[[ TEXT PROVIDED, beginning ]]

Ms. Ayala focused her challenge on the Glenbrook North student handbook, which states that students face suspension or expulsion “in cases of gross disobedience or misconduct on campus and at all school-sponsored events.”
“It says ‘school-sponsored,’ not ‘school- related,’” the lawyer said. “My argument in court was let them rewrite the handbook. ... If a school can discipline a student anytime, anyplace, then where does it end? Does it extend to Friday nights? To parties?”
U.S. District Judge Charles Kocoras, of Chicago, on May 20 declined to issue a temporary restraining order in the case filed by Ms. Ayala, and said he would issue a written ruling later.
The school district has offered several justifications for disciplining the students. First, the participants violated state criminal laws against assault, battery, and hazing, administrators have said. They also violated a policy against hazing in the student handbook. And they ran afoul of a provision of the state public school code that prohibits fraternities, sororities, and secret societies.

[[ TEXT PROVIDED, end ]]
[[ RECORDED DATA, beginning ]]

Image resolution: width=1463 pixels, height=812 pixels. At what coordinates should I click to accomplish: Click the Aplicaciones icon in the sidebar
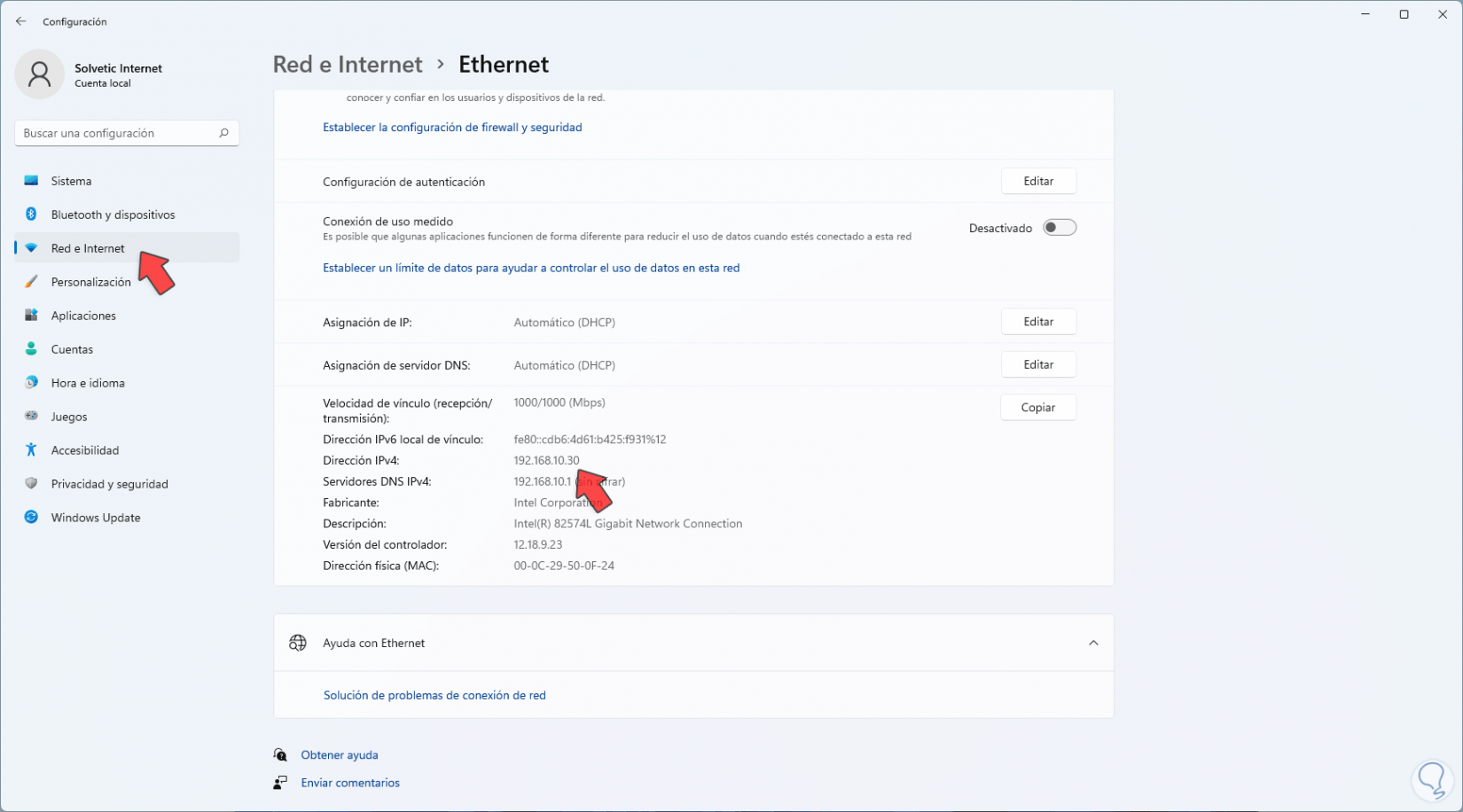(x=31, y=316)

[[ RECORDED DATA, end ]]

• **SET OF TASKS**:
**A.** In the passage on the Glenbrook North case, on what date did Judge Charles Kocoras decline to issue a temporary restraining order?
**B.** From the passage on the Glenbrook North case, return the stretch from "U.S. District Judge" through "and secret societies.", copied word for word.

• **SOLUTIONS TO EACH TASK**:
**A.** May 20

**B.**
U.S. District Judge Charles Kocoras, of Chicago, on May 20 declined to issue a temporary restraining order in the case filed by Ms. Ayala, and said he would issue a written ruling later.
The school district has offered several justifications for disciplining the students. First, the participants violated state criminal laws against assault, battery, and hazing, administrators have said. They also violated a policy against hazing in the student handbook. And they ran afoul of a provision of the state public school code that prohibits fraternities, sororities, and secret societies.